FMP AudioLabs
C2

Interference and Beating


Following Section 2.3.3.1 of [Müller, FMP, Springer 2015], we discuss in this notebook the effect of signal interference and the phenomenon of beating.

Interference

In signal processing, interference occurs when a wave is superimposed with another wave of similar frequency. When a crest of one wave meets a crest of the other wave at some point, then the individual magnitudes add up for a certain period of time, which is known as constructive interference. Vice versa, when a crest of one wave meets a trough of the other wave, then the magnitudes cancel out for a certain period of time, which is known as destructive interference.

In [1]:
import numpy as np
from matplotlib import pyplot as plt
import sys
sys.path.append('..')

################

# DESCRIPTION OF THE TASK
Reproduce the interference and beating notebook excerpt word for word, from start to finish. Work only from the interference and beating notebook excerpt.

# DATA PROVIDED
################

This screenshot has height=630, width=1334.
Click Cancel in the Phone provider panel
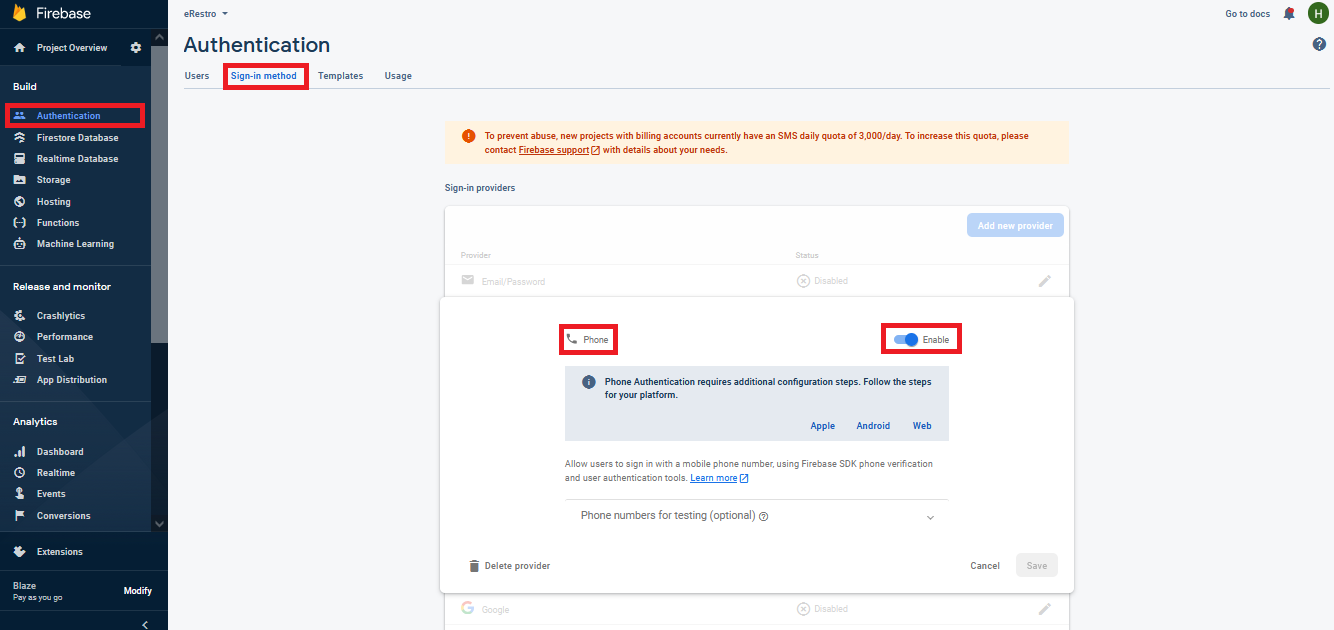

################

# RESPONSE TO THE EXERCISE
FMP AudioLabs
C2

Interference and Beating


Following Section 2.3.3.1 of [Müller, FMP, Springer 2015], we discuss in this notebook the effect of signal interference and the phenomenon of beating.

Interference

In signal processing, interference occurs when a wave is superimposed with another wave of similar frequency. When a crest of one wave meets a crest of the other wave at some point, then the individual magnitudes add up for a certain period of time, which is known as constructive interference. Vice versa, when a crest of one wave meets a trough of the other wave, then the magnitudes cancel out for a certain period of time, which is known as destructive interference.

In [1]:
import numpy as np
from matplotlib import pyplot as plt
import sys
sys.path.append('..')